Chinese Ambassador to Indonesia
- Incumbent
- Assumed office November 2024
- Preceded by: Lu Kang

Chinese Ambassador to New Zealand
- In office October 2013 – November 2017
- Preceded by: Xu Jianguo
- Succeeded by: Wu Xi

Personal details
- Born: September 1, 1969 (age 56)
- Party: Chinese Communist Party

= Wang Lutong =

Chinese diplomat

Wang Lutong (王鲁彤; born 1 September 1969) is a Chinese diplomat who is currently serving as the Chinese Ambassador to Indonesia after presenting his credentials to Indonesian president Prabowo Subianto on November 4, 2024.

==Biography==

In 1992, he commenced his career in the Ministry of Foreign Affairs of the People's Republic of China, initially serving in the Information Department until 1996. He held the position of third secretary in the Chinese Embassy in London from 1996 to 2000. He subsequently rejoined the Information Department from 2000 to 2002, serving as third secretary and Deputy Director. From 2002 to 2003, he served as the second secretary and Director of the Department of Western European Affairs. From 2003 to 2005, he held the positions of first secretary and counsellor in the General Office of the Chinese Communist Party. He pursued his career from 2005 to 2007 as a counselor and Director of the Office of the Foreign Affairs Leading Group of the Central Committee of the Chinese Communist Party.
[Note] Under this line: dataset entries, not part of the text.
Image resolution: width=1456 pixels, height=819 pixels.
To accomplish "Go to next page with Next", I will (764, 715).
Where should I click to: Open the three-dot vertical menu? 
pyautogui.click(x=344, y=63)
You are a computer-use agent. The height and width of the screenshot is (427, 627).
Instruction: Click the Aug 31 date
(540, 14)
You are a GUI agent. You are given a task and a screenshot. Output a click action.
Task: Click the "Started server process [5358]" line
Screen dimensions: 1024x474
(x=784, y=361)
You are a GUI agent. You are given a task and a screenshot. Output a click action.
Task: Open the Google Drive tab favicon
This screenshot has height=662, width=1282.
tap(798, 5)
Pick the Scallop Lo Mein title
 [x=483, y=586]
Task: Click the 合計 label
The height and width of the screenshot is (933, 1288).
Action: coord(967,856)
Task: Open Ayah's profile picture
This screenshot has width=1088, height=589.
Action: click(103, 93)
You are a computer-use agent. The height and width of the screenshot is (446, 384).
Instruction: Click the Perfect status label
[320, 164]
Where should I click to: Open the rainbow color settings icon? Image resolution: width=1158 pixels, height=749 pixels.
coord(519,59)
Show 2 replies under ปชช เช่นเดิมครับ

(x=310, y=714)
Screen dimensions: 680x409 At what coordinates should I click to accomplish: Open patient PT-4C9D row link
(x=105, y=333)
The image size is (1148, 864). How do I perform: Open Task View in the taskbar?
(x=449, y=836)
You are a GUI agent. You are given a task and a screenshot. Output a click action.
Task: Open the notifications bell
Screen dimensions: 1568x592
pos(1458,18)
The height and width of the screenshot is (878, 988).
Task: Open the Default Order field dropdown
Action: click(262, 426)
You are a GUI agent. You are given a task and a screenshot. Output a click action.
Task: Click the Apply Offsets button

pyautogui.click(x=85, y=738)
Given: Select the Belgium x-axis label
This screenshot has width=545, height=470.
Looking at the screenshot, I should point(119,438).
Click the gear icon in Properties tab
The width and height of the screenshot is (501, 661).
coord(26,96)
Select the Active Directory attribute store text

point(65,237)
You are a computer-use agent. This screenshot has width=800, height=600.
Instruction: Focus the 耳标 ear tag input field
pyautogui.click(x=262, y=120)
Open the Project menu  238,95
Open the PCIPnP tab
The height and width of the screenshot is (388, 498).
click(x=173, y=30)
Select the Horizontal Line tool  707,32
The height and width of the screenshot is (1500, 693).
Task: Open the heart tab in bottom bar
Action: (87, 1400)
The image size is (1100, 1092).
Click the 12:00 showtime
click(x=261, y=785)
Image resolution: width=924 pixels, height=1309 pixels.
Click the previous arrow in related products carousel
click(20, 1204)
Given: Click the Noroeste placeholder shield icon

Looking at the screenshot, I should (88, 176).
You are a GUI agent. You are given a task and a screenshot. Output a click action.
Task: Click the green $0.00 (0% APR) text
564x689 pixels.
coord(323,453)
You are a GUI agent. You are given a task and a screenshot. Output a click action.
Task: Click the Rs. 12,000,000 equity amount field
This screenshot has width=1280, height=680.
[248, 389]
He served as Associate Counsel in the same office from 2007 to 2011, subsequently advancing to Counsel from 2011 to 2013. In 2013, he was designated as the Chinese ambassador to New Zealand, a position to which he was accredited on . From 2017 until 2019, he held the position of deputy director of the Foreign Ministry Protocol Department, thereafter becoming the director of the Foreign Ministry European Affairs Department in 2019. He is additionally accredited to Avarua in the Cook Islands and Alofi in Niue.

In October 2024, he was appointed Ambassador of the People's Republic of China to Indonesia.